The Lifeline Express has been providing free treatment to the needy in deepest India for nearly three decades. It has helped more than one million people, treating ailments ranging from cataracts to cancer.
The train travels around the country, providing state-of-the-art medical care to those who would otherwise have to travel hundreds of miles to the nearest major hospital.
It spends around a month in a district before moving on to a new destination, which helps a large number of people who are suffering due to lack of proper health services in the country.
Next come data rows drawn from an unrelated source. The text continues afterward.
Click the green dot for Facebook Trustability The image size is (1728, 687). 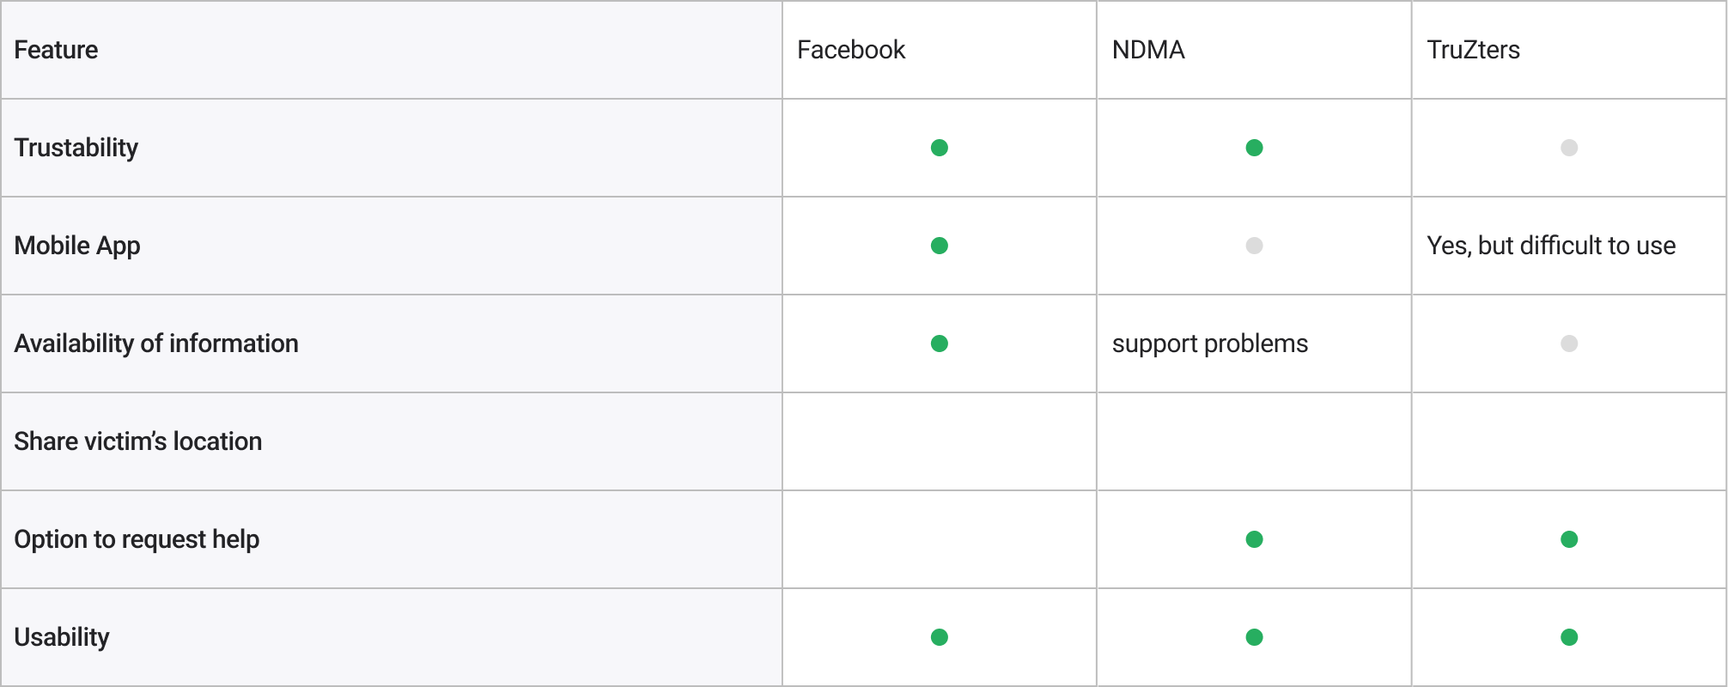pos(940,148)
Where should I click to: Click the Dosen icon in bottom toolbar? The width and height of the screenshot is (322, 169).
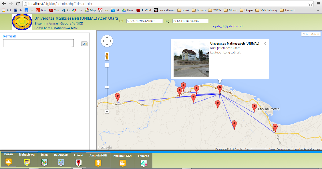click(8, 161)
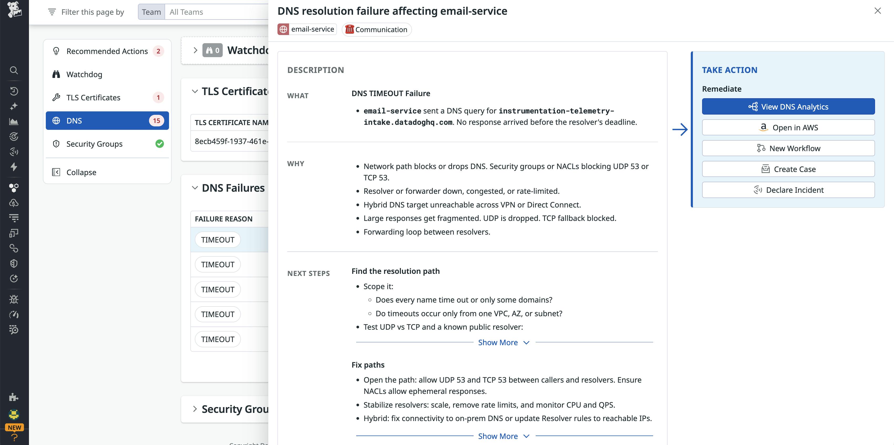
Task: Collapse the DNS Failures section
Action: pos(195,187)
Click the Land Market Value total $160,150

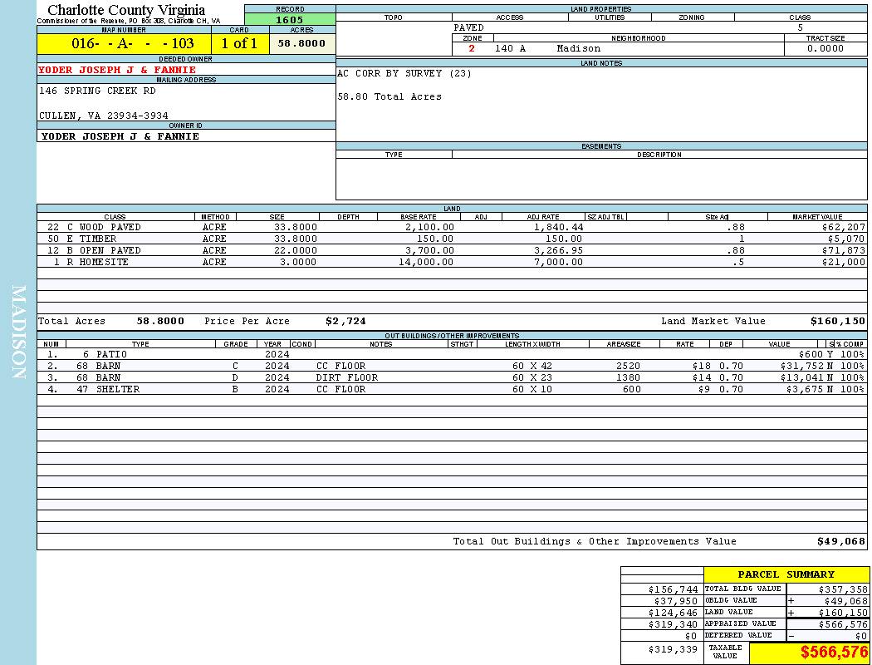pyautogui.click(x=837, y=321)
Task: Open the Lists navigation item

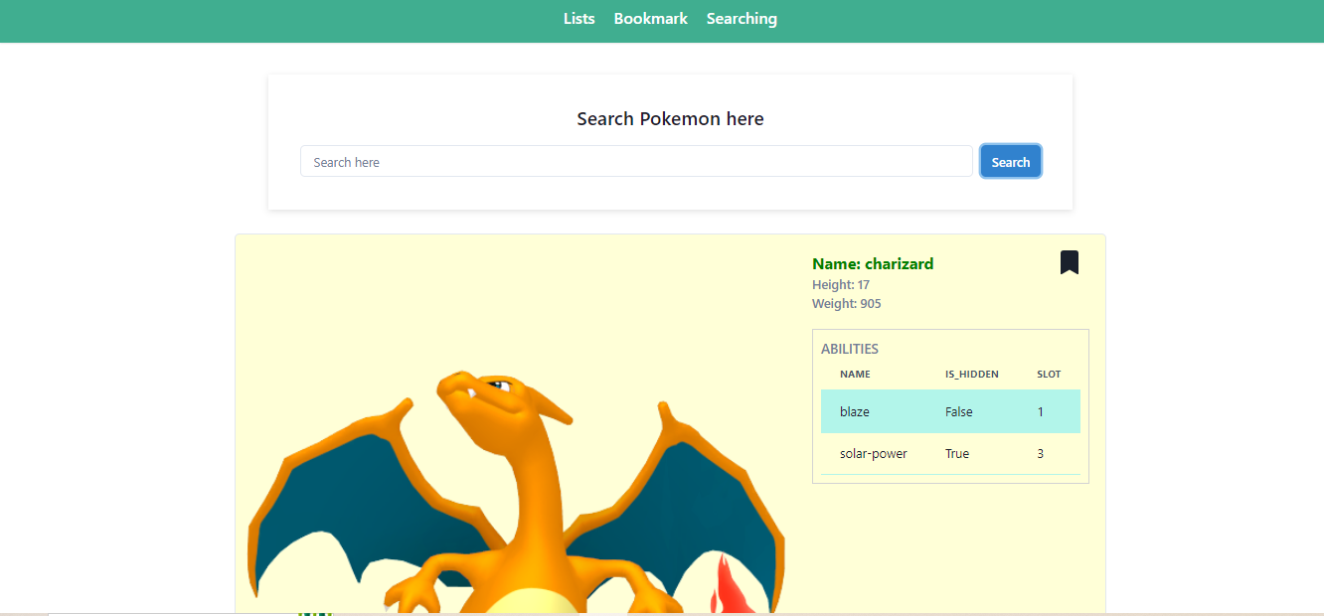Action: 579,18
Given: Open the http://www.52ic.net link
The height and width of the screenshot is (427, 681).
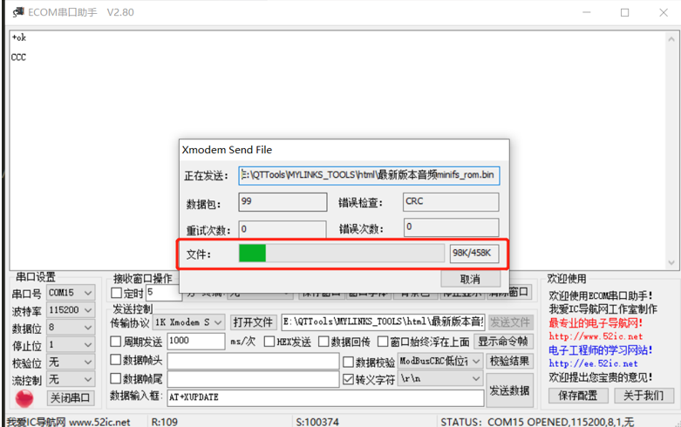Looking at the screenshot, I should 595,336.
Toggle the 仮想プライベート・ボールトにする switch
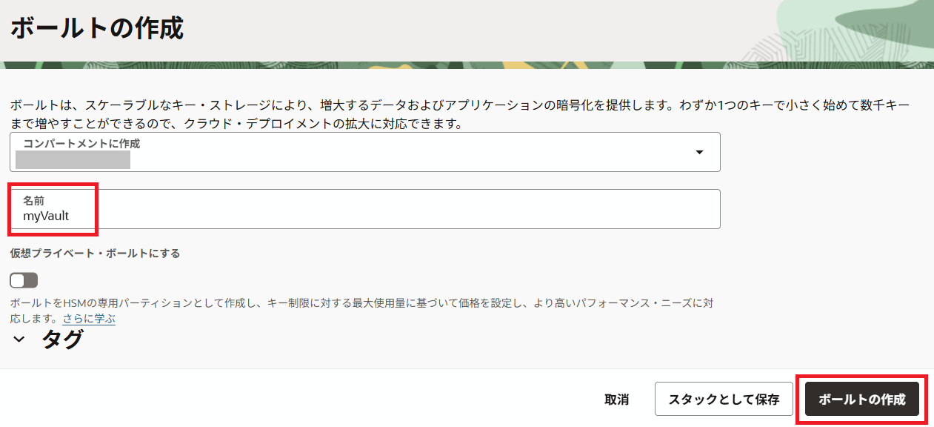Viewport: 934px width, 427px height. coord(24,280)
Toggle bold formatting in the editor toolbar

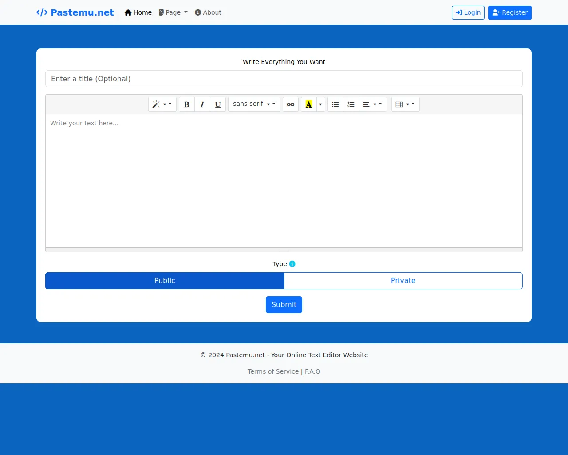tap(187, 104)
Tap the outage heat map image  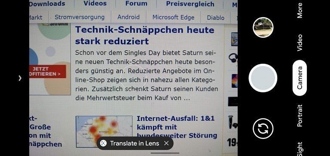click(104, 131)
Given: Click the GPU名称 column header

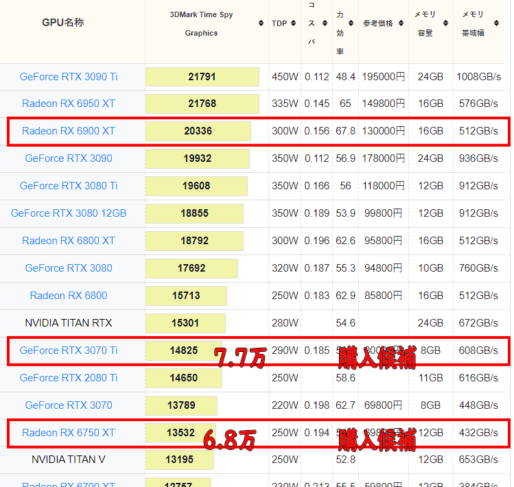Looking at the screenshot, I should [x=63, y=23].
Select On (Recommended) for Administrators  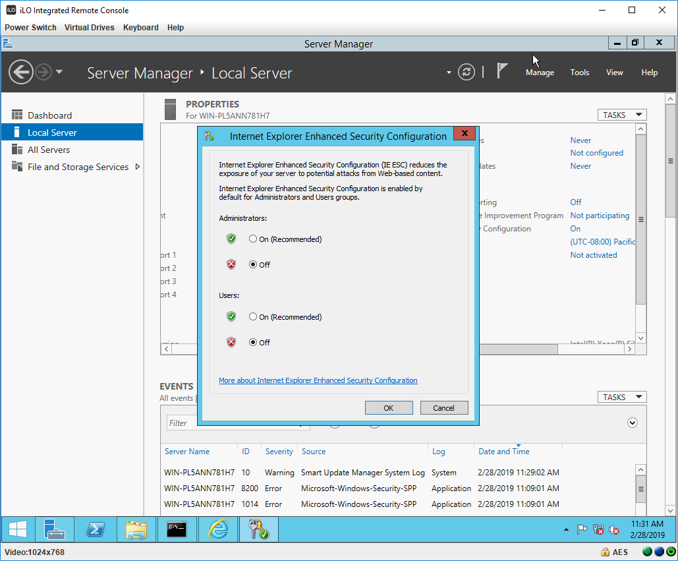click(253, 239)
The train started with surgeries for cataract, polio and cleft palates. In 2016, the train expanded its services to include screening and surgery for oral, breast and cervical cancer. Free of cost treatment for epilepsy and dental ailments are also made available.
Apart from this, the Lifeline Express also aims to educate local doctors and people about the right approach to healthcare.
"The Lifeline Express has so far performed more than 1.37 lakh surgeries for the restoration of mobility, vision, hearing and correction of facial deformities," Ramesh Sarin, Chairman of Impact India Foundation told news agency AFP.
The surgeries have been carried out at 191 stops across India.
India is the fastest growing of the world's major economies, but a UNICEF report said some 1.2 million children died of preventable causes in the country in 2015 before their fifth birthday. The Lifeline Express is an example in the field of health services which has benefited the needy immensely.